TASK: Copy each line of the records below that mentions the word "computer".

[Saved data entries]
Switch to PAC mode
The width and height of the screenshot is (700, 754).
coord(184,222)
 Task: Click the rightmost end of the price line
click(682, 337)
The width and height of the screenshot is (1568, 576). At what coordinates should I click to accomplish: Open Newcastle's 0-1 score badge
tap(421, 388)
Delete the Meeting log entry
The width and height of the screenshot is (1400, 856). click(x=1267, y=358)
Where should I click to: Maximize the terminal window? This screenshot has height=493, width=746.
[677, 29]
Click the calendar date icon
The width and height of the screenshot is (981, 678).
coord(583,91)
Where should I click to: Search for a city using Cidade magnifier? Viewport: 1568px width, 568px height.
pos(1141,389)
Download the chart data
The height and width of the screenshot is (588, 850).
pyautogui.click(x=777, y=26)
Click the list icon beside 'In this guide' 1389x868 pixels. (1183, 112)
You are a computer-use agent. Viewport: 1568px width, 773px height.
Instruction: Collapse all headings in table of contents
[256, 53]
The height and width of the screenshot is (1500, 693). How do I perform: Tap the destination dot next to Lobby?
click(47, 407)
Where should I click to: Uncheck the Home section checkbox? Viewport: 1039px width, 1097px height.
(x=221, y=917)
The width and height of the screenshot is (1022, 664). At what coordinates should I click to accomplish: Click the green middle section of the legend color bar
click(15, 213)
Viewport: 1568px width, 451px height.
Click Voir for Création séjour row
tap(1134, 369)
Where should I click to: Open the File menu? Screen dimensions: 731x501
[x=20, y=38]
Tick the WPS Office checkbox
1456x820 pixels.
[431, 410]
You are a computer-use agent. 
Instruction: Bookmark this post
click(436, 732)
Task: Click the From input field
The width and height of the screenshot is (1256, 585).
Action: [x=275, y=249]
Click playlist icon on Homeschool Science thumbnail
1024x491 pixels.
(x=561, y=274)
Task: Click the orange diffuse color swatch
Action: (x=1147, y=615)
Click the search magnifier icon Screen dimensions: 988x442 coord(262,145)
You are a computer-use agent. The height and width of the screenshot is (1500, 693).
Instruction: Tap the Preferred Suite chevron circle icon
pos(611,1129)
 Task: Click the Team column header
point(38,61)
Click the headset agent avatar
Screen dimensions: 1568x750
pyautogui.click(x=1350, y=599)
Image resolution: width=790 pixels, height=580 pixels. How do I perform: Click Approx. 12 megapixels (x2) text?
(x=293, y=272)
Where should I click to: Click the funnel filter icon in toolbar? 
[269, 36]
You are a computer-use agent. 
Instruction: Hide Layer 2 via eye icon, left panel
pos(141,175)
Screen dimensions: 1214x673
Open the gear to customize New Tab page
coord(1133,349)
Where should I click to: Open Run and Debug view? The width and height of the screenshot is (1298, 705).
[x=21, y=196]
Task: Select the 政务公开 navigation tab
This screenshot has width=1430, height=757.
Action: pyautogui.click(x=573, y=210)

EXERCISE OUTPUT:
You are a computer-use agent. Viewport: 1568px width, 773px height.
You are a computer-use agent. 
You are a computer-use agent. The height and width of the screenshot is (1500, 693).
You are a computer-use agent. 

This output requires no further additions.